### Page extract
## BEGIN
Convert to lower case | error message

First let me say, that I have no trouble using third party tools, and that I started out by just showing a quick and dirty alternative, which DJ Bazzie Wazzie had a more elegant solution to.

Now, the problem with Python, at least in the past where broken installations, so that is one thing I wouldn’t use, for that reason first and foremost. The second thing about Python, is that it is more typing, and therefore more error prone. So, I think frankly that the tr command is a better alternative here, than Python. :slight_smile:

The problem with tr is that we must define the list of extended characters to translate in the command.
When I receive documents, I don’t know which extended characters are embedded so the tr scheme is perfectly useless. I will not build a list of every possible extended chars.
I know that it’s not a problem with texts written in English but English is not ruling the world.
## END
### Records shown
## BEGIN
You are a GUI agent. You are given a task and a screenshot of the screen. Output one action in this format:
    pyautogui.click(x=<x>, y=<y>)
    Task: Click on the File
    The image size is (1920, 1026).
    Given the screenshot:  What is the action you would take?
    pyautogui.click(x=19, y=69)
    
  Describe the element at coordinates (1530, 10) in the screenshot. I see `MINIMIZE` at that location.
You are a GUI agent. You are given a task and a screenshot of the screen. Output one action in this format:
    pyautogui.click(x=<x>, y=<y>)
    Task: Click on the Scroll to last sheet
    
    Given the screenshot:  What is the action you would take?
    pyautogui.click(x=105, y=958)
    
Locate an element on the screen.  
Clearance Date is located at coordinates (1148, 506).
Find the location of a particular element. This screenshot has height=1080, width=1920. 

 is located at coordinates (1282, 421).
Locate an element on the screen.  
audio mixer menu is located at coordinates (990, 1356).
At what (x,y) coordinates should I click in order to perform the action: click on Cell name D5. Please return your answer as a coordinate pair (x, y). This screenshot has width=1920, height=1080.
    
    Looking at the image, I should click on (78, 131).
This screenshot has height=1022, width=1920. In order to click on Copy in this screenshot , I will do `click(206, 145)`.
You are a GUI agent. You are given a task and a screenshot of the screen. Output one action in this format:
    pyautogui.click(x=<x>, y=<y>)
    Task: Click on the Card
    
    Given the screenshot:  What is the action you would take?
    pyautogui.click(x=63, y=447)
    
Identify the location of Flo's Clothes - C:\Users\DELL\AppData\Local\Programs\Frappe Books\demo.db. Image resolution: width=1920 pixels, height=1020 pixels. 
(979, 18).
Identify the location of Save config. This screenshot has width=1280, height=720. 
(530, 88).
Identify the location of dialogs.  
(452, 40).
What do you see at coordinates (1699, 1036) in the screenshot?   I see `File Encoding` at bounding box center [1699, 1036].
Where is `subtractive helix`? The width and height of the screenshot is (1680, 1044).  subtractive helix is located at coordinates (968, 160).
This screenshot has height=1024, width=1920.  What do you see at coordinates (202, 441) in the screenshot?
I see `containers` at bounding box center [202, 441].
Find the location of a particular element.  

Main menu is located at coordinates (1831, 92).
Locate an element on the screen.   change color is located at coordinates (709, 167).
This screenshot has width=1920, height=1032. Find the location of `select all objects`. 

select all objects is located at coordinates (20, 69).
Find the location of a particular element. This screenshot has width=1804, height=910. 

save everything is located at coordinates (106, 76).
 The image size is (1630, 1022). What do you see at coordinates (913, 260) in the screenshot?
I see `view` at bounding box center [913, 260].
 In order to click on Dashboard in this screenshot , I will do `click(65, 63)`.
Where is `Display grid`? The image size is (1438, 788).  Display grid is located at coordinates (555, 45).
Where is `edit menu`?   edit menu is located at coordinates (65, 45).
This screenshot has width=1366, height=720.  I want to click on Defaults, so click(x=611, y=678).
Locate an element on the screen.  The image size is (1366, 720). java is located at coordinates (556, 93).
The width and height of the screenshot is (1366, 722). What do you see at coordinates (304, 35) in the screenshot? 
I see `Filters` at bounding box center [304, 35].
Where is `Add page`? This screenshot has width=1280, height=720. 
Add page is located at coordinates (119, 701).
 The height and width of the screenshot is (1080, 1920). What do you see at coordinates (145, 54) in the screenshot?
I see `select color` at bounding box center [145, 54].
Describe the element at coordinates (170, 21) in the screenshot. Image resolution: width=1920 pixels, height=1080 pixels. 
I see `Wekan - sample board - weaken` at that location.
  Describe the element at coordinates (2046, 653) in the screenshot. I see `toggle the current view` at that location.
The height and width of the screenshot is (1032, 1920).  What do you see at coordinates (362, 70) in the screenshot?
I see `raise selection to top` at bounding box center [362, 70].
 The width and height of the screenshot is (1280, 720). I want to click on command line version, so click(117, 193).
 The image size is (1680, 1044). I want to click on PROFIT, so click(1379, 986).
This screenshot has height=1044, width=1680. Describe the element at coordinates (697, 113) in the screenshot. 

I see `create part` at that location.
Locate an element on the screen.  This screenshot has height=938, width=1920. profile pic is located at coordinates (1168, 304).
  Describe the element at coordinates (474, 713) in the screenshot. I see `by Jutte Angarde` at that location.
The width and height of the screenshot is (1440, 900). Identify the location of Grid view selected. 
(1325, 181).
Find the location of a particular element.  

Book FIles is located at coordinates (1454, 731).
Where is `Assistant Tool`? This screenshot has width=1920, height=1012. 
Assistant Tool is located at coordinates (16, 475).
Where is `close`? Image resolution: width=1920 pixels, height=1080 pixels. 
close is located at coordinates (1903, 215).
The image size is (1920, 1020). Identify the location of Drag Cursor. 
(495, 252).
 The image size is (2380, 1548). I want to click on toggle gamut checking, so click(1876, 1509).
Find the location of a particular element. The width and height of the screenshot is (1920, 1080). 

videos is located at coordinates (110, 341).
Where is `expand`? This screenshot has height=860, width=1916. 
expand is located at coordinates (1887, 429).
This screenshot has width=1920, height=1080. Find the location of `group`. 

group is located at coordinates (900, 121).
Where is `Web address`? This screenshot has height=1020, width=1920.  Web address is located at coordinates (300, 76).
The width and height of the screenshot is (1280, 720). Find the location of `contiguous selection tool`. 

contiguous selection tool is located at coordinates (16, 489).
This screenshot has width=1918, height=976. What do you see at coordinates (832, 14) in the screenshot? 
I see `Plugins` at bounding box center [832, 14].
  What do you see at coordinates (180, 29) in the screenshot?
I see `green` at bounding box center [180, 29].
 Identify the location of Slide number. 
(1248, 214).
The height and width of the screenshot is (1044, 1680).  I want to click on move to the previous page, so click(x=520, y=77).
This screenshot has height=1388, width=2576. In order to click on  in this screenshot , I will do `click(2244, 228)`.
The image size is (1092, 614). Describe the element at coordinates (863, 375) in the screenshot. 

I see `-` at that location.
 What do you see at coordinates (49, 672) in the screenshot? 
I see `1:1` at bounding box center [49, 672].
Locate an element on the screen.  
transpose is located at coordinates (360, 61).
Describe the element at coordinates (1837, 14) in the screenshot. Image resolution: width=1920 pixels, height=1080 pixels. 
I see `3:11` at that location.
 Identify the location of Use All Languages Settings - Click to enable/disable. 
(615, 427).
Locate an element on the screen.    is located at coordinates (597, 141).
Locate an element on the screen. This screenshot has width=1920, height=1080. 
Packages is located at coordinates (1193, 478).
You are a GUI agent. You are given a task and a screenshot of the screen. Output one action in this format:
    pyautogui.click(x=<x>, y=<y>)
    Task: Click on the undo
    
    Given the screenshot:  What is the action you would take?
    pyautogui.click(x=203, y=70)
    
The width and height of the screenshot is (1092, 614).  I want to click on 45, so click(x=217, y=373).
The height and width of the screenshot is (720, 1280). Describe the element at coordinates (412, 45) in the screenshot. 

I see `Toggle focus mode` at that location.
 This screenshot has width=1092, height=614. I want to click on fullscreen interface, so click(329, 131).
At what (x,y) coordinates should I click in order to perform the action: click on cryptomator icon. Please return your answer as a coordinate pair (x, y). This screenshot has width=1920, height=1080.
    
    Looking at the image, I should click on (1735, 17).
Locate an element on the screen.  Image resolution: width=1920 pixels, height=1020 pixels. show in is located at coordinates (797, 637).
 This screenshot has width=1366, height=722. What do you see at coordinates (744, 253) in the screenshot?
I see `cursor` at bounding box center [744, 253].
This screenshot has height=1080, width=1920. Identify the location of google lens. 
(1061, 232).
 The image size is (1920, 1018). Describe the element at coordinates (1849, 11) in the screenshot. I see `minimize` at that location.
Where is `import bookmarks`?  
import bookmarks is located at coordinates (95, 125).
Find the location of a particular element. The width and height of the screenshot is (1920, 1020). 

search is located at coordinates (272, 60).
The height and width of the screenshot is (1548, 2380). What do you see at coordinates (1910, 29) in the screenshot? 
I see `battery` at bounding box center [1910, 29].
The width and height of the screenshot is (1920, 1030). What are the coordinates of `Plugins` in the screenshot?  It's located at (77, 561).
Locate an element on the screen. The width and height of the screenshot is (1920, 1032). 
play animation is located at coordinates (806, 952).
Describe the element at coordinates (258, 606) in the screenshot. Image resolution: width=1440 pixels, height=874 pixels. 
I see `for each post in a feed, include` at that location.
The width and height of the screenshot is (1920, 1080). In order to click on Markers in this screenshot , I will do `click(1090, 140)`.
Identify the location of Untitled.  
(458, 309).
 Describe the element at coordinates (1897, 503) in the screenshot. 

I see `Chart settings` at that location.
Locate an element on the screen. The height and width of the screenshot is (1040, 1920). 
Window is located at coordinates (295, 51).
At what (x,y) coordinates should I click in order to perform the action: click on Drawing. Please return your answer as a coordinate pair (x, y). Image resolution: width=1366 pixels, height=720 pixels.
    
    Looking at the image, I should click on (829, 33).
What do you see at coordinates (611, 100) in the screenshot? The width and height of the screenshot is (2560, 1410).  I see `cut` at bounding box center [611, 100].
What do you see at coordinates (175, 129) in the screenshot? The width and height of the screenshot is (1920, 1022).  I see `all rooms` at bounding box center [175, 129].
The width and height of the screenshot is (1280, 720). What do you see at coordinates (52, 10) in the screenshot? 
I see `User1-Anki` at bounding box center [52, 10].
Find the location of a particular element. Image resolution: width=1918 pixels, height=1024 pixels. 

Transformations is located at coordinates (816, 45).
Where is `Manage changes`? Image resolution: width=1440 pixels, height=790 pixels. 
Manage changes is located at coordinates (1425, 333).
## END
### Problems and tasks
1. Answer these questions about the lower-case conversion thread:
(a) Which command does the first poster consider a better choice than Python here?
(b) What problem with Python does the first poster say happened in the past?
(c) According to the reply, what must be defined in the tr command?
2. Resume the lower-case conversion thread after its last sentence.
You won't need the records for any of this.

### Outputs
1.
(a) The tr command.
(b) Broken installations.
(c) The list of extended characters to translate.

2.
So for a non English user, only a scheme treating the Unicode encoding(s) is relevant.

I never used PHP. In fact I try to remain far from Unix tools as long as there is no other scheme available.

If someone is fair enough to post the PHP convertcase incantations I will be glad to try them.

For me there is no problem with Python’s convertcase commands.
Tested handler is available in a library file from which I extract it when needed.
I posted it here some days ago.

KOENIG Yvan (VALLAURIS, France) dimanche 1 septembre 2013 16:01:00

In PHP you could use something like:

do shell script "php -r 'echo mb_strtoupper(fgets(STDIN), \"UTF-8\");' <<<'größe'"

Python is about 2 times faster than PHP.

I’m not trying to say that I’m right, just explaining why I’m using tr, not trying to say why someone else should. In my language we only have a few more characters than English so the list is very small. I understand why someone else would use 3rd party software or use python. The reason for me not using 3rd party software is because I need to write scripts for hundreds of macs of all kind of different OS. All my scripts needs to run on a out-of-the-box mac.

My problem is that I receive files sent by users from numerous countries so I must have tools able to treat all of them.

When I write a script for an asker, I use the python handler.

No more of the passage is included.